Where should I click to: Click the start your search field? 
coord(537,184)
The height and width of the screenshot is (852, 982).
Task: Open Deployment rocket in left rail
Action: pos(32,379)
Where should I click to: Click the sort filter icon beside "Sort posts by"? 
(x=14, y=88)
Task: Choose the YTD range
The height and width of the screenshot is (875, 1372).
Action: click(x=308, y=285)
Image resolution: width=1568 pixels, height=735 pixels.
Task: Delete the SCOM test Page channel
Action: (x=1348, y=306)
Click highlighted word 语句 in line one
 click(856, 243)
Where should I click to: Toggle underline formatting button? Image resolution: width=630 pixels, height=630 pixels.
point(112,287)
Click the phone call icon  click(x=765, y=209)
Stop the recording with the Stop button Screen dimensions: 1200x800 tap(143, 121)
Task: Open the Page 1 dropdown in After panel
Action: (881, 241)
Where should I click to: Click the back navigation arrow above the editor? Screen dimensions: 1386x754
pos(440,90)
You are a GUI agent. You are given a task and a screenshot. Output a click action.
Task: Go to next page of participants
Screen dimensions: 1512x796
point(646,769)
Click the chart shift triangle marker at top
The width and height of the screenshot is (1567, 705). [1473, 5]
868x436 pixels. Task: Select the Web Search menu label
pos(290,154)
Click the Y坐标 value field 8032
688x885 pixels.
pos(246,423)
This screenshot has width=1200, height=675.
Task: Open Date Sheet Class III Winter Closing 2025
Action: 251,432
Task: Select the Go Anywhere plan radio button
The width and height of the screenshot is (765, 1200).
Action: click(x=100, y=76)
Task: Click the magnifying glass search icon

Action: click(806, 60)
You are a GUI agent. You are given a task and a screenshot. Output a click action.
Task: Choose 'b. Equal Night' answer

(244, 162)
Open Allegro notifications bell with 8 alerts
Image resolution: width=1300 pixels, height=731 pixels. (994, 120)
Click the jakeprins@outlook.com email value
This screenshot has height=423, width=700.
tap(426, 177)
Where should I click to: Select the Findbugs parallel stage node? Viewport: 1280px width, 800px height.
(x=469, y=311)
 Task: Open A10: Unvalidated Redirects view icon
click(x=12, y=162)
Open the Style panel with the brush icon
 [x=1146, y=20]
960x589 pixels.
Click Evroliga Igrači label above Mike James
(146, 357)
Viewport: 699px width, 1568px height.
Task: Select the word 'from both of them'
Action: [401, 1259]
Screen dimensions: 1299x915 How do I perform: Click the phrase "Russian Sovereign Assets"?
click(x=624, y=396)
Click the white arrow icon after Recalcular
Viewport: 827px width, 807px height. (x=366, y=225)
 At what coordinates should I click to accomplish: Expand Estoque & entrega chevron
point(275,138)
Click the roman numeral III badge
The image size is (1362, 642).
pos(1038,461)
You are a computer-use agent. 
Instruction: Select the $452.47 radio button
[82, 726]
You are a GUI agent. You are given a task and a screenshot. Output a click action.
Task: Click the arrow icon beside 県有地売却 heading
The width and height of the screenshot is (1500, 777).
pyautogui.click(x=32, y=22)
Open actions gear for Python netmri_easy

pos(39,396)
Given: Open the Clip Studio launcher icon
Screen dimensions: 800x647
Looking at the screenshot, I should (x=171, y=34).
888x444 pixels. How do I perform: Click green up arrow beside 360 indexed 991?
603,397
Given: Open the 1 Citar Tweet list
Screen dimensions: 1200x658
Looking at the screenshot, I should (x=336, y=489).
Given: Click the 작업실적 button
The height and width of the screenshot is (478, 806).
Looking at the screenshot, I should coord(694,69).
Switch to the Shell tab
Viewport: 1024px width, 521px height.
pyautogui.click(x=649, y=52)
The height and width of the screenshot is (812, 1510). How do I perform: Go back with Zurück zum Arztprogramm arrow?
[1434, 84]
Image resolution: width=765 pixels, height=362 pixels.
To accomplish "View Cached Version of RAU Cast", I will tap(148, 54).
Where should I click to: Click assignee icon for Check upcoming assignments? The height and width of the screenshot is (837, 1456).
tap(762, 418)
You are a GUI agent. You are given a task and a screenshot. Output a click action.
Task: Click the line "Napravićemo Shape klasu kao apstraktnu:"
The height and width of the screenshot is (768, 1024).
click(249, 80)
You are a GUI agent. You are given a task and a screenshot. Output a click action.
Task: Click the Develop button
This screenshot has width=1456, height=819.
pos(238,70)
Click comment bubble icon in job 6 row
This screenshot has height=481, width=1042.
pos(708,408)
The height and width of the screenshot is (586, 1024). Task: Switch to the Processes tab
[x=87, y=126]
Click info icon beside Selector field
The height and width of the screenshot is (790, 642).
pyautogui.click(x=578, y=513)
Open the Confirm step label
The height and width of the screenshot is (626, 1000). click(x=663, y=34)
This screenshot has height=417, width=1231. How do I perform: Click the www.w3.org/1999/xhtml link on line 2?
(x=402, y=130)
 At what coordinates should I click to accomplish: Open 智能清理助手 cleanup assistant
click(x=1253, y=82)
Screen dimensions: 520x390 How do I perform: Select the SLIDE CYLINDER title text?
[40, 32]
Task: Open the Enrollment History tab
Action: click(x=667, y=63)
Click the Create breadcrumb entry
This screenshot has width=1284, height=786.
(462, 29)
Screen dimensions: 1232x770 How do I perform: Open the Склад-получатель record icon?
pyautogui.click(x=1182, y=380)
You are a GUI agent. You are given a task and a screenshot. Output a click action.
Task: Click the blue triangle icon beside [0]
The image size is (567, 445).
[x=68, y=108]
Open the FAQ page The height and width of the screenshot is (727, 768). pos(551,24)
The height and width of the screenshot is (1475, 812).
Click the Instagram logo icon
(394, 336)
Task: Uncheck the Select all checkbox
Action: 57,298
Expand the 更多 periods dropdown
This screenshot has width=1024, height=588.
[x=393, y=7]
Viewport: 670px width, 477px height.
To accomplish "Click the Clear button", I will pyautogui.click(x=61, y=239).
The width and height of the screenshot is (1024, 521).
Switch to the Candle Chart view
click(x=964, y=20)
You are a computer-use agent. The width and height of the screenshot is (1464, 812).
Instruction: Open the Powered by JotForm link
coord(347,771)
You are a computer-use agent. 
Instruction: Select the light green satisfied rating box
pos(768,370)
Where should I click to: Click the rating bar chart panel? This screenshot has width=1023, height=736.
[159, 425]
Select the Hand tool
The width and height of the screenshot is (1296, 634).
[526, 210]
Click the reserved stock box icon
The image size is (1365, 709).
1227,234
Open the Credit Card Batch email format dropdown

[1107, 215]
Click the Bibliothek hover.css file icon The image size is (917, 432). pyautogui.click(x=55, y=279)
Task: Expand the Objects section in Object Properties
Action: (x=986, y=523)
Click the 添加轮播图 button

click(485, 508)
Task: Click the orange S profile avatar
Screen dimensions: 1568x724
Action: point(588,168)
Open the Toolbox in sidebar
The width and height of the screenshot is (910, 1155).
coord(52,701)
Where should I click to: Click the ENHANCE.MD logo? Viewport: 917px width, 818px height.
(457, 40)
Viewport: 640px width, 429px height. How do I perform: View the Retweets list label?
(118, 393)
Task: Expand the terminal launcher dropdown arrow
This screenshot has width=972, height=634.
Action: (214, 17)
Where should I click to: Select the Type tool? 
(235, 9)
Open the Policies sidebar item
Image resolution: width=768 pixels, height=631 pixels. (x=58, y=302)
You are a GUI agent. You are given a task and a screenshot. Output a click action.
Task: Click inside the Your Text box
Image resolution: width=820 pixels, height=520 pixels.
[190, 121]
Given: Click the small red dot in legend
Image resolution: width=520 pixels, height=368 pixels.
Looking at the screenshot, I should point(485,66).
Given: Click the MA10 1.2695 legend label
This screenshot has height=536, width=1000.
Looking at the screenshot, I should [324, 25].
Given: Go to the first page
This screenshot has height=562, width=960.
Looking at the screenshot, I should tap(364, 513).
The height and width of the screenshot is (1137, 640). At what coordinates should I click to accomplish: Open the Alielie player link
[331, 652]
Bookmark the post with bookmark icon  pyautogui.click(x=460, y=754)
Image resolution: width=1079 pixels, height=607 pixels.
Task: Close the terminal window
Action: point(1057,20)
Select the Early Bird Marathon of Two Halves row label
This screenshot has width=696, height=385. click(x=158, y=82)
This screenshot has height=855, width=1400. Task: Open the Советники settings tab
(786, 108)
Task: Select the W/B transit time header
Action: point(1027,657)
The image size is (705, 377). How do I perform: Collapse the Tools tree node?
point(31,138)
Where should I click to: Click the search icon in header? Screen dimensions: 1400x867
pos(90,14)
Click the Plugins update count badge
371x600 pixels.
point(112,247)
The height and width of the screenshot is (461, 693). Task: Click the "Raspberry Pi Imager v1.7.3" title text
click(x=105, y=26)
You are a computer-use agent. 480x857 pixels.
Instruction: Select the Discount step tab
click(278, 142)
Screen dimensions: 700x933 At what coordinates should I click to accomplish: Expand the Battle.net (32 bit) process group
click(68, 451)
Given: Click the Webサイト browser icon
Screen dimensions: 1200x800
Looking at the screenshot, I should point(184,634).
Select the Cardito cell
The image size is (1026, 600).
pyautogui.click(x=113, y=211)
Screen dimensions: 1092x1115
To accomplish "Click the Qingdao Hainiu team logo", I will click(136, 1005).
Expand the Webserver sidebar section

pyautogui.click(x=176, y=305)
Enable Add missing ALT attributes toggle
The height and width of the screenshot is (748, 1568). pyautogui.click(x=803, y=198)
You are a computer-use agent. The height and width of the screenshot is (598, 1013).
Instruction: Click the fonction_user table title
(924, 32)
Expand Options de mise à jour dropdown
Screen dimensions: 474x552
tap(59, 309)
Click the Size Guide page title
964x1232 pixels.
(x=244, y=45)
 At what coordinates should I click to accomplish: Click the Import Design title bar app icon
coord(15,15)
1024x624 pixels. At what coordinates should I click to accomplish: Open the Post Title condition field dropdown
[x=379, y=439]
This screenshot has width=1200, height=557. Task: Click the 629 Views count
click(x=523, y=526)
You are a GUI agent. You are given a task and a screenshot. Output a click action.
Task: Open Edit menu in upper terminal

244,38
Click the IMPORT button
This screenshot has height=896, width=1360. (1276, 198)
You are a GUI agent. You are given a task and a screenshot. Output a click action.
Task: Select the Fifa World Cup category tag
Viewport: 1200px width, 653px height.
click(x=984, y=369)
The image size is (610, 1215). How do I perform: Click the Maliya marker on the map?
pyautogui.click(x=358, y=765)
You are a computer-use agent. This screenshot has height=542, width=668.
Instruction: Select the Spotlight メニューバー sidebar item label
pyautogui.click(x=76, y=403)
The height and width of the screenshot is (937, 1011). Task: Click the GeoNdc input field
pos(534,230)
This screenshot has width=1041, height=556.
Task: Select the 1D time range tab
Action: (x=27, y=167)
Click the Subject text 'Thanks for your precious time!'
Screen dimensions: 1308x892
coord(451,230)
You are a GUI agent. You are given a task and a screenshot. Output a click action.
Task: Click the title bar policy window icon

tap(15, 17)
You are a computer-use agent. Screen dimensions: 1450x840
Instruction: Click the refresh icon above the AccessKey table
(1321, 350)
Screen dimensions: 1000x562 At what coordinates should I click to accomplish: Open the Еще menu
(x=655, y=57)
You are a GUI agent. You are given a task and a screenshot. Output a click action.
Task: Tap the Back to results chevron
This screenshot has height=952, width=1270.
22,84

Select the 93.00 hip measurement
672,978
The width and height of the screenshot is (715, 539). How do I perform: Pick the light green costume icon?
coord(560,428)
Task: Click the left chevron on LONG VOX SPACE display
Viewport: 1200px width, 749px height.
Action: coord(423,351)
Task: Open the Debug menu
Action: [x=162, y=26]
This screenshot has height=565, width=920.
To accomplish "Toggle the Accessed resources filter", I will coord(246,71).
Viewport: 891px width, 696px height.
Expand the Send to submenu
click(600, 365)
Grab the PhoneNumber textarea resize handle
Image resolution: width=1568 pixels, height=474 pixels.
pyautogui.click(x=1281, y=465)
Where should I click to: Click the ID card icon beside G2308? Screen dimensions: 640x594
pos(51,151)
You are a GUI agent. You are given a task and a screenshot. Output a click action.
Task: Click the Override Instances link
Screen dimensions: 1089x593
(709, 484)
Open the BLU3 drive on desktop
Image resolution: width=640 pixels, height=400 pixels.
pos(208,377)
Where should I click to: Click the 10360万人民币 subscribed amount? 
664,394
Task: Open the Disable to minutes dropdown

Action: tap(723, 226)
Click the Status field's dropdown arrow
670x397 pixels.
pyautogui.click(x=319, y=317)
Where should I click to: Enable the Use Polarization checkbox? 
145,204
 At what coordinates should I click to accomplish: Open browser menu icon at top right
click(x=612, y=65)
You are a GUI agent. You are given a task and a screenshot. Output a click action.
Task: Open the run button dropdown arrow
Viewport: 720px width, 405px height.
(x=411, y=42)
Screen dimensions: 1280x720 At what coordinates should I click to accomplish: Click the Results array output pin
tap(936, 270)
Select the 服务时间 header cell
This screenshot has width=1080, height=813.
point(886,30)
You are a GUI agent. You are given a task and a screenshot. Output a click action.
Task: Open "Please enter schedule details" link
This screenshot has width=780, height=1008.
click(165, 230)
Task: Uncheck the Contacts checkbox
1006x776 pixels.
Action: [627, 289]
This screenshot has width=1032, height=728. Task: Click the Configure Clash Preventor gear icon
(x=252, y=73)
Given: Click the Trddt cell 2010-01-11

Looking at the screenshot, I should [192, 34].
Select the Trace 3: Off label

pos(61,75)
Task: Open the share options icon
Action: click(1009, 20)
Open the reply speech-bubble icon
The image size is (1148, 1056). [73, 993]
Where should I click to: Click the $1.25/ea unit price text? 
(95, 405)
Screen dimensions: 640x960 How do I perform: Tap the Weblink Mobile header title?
*****
**YOUR ASSIGNMENT:**
Go through the listing above and list every line that has the word "computer".

**ANSWER BOX:**
You are a computer-use agent. 
You are a computer-use agent. The width and height of the screenshot is (1464, 812).
You are a computer-use agent. 
You are a computer-use agent. 480x857 pixels.
You are a computer-use agent. The height and width of the screenshot is (598, 1013).
You are a computer-use agent. This screenshot has height=542, width=668.
You are a computer-use agent. Screen dimensions: 1450x840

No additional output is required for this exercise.